Everyone has heard the story. It’s that kind of era.
It happens at one airport or border checkpoint or another
every other week, but this was mine.
Unattended baggage drew heavy security in my heart.
Fields of cloud, fighter-plane-plowed,
blew me and my past apart.
It took you long enough, but you did it.
You helped me up, dragged me out of the fire, held my hand in Oslo,
and listened when I insisted there were voices.
There were. There was unmarked airport art—
a whisper directly from a hidden speaker to me saying:
“You are invaluable. You are life. You are freedom,”
and I cried with wanting to believe.
You didn’t hear it til I made you listen.
Sometimes I’m deaf, too, or the lines are weighed down.
Our connection has been iffy for months.
Wifi is especially spotty when you’re in Copenhagen,
so I say, “You’re breaking up.”
“No, we’re breaking up,” you say.
You think it’s the legacy
of the long loneliness I lay in,
that I can’t forgive you that,
can’t wait now any longer
for something warm and kind.
I think it’s the sudden realization
of the sky, a window opened, a cry and rush of wings.
Before I knew what was happening,
the sun was so much brighter and closer
than neon lights and reflecting glass could come.
That’s the story people expect, anyway.
But then I missed the familiar bones of the cage.
The white and blue of the pristine beach,
endless stretches of clear skies,
luring sailors toward rocks—
everything got old.
We hitched a ride, a few Sirens out of water,
to a new, old coast, giving up our tails, our feathers,
even the part of the voice that shattered across waves
in perfect gemtones, and the part that feeds on that shattering.
Then we pushed off,
pushed back and gone to the next coast,
although we felt ourselves inadequate to the migration—
our GPS signal had been lost; we did not even have an address.
We went because warmth,
because bodies know where to go,
because when trying melted the wax off our wings
and we began falling, still telling ourselves and each other
that we might be flying—
the ocean glittered, held out its arms, broke the trust-fall of our try,
and we were not so childish as to believe all would be well,
we could see ourselves and we were puny, we were small.

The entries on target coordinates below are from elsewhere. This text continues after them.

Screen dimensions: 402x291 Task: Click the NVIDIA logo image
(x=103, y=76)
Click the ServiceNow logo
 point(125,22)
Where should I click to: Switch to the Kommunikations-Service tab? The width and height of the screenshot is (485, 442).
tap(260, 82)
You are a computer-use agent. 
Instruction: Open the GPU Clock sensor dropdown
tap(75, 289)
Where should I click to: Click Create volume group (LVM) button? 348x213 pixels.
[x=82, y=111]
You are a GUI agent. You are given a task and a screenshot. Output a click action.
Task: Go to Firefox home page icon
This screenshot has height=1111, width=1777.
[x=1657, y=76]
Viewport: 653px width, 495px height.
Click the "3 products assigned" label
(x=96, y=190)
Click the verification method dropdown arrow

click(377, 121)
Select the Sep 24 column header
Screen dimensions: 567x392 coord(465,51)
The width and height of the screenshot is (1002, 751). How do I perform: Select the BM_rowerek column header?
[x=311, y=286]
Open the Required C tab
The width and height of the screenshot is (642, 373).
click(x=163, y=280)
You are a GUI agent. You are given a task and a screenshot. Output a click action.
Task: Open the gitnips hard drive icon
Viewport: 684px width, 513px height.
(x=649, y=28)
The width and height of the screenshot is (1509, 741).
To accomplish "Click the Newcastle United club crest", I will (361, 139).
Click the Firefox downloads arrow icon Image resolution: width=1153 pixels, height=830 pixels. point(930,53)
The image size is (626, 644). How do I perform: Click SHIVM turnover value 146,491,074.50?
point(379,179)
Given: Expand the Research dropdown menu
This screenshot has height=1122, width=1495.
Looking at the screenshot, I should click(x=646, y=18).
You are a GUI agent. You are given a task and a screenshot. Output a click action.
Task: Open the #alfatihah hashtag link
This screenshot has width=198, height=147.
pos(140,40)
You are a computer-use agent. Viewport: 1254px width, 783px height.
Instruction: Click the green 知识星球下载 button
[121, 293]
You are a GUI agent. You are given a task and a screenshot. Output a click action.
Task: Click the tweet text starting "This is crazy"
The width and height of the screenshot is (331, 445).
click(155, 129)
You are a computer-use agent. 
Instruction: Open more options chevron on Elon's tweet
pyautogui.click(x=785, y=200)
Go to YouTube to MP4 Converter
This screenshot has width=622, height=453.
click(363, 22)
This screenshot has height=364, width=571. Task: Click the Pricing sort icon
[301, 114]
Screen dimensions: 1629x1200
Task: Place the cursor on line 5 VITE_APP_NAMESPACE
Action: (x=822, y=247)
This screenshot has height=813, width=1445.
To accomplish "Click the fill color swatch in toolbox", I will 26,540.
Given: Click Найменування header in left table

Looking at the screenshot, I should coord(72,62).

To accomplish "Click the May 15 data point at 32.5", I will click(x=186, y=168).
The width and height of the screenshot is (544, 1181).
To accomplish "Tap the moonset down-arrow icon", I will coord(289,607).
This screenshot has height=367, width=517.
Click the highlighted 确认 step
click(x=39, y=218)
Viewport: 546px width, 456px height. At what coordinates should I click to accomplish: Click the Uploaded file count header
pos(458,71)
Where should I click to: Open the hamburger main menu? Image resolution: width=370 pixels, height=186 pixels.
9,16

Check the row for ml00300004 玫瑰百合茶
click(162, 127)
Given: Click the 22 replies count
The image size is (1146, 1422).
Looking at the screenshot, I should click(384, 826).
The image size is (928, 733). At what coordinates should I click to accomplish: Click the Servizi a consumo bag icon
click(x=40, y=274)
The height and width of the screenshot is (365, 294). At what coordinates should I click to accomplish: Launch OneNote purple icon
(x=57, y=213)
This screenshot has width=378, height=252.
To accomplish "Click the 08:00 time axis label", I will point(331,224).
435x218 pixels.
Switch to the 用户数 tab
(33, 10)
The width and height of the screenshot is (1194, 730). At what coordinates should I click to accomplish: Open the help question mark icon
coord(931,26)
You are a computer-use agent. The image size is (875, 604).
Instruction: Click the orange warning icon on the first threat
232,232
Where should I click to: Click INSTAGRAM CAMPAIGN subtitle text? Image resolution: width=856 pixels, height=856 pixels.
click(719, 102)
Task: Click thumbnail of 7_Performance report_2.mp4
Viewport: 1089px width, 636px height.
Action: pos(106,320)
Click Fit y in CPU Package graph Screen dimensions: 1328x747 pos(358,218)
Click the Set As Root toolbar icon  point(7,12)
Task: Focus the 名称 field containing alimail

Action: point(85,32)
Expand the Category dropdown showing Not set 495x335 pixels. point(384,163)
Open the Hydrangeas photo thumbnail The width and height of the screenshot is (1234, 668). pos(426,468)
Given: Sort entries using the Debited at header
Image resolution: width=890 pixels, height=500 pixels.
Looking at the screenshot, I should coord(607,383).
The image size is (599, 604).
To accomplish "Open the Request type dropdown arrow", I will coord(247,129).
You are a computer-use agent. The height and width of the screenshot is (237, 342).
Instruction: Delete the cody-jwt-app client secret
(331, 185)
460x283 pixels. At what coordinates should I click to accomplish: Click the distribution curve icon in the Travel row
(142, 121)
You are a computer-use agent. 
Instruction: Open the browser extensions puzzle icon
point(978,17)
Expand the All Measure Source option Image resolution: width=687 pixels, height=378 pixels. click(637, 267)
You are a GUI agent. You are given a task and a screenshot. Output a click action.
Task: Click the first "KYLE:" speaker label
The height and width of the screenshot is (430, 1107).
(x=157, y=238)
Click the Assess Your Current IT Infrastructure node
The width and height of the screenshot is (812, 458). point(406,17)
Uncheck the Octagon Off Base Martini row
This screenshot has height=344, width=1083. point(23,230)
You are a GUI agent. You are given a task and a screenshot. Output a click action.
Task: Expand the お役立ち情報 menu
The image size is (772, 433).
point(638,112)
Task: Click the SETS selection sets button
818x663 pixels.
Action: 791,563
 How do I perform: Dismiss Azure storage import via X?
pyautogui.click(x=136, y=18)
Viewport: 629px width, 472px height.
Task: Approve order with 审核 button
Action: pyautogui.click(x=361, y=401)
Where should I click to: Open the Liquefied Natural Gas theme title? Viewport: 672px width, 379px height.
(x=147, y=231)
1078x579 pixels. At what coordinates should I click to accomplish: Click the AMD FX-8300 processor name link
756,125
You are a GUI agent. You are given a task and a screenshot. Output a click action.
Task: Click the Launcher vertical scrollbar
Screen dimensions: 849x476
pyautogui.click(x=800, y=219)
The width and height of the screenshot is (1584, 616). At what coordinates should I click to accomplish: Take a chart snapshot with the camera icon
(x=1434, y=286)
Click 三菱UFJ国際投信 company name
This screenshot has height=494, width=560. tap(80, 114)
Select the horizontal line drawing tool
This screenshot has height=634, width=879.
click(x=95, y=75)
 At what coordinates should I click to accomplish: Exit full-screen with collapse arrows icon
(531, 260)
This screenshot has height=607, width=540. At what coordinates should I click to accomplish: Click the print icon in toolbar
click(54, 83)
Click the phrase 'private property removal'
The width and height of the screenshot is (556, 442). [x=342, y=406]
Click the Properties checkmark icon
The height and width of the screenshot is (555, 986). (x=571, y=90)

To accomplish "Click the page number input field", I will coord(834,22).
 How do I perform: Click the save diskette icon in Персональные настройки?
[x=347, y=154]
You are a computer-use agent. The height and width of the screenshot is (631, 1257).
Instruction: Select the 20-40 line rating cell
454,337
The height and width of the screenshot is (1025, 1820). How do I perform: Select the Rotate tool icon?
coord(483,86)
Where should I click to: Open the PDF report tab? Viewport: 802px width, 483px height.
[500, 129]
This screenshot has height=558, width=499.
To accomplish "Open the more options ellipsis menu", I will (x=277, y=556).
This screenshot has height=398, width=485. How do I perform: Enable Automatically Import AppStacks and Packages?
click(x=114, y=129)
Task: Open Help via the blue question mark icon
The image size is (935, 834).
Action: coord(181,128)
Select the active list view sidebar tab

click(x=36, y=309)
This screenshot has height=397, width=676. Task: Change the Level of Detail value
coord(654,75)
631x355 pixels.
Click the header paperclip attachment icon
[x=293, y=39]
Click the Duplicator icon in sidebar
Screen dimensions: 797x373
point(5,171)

But we were human enough also to try and try again.
This still isn’t right.
You lay in a long loneliness, too.
You need me to honor this;
you’re angry that instead I remember first how,
once or twice, your hands that held me
once or twice a week for a decade
shattered the wineglass of my face drunk in your grip.
And yet you are a cloud, a sun, a poem
stretching your rays verse by verse across my sky.
You’ve never hurt me save I’ve hurt myself,
but maybe there I am, doing it again.
Whatever is right, this much is true for now:
I’ve sent the children who never were and never will be off to an Aunt—
Maya Angelou who has whiskey with me on Sundays,
or Oscar Wilde whose name I stole for them.
I’ve packed again and soon enough, I’ll load the wagon we brought west.
I’ll cover up the crushed grapes of my lips
with gray leaves of Midwestern grass in the great stretches of open space
between one push coast and the next.
I’ll sleep alone under big skies and they’ll pour their stretch into me.
The sun and earth will stain me with their beauty.
I’ll feel a deeper sadness than crying, a helplessness before hope.
I’ll grow too large for what I’ve been and done, and been done.
I’m getting out of an abusive relationship with myself.
There is no shelter where I can crouch while I get on my feet.
I wish you could join me, but you can’t come on this trip.
I hope to see you again soon, when the sky is just as blue,
when the stretch of road has pulsed across the country and my life
one more time, if I am lucky, and I feel sure enough of my escape to rest
with and on you. We could have, after the only revolution I can make,
a true marriage. But you have to make your own revolution, too.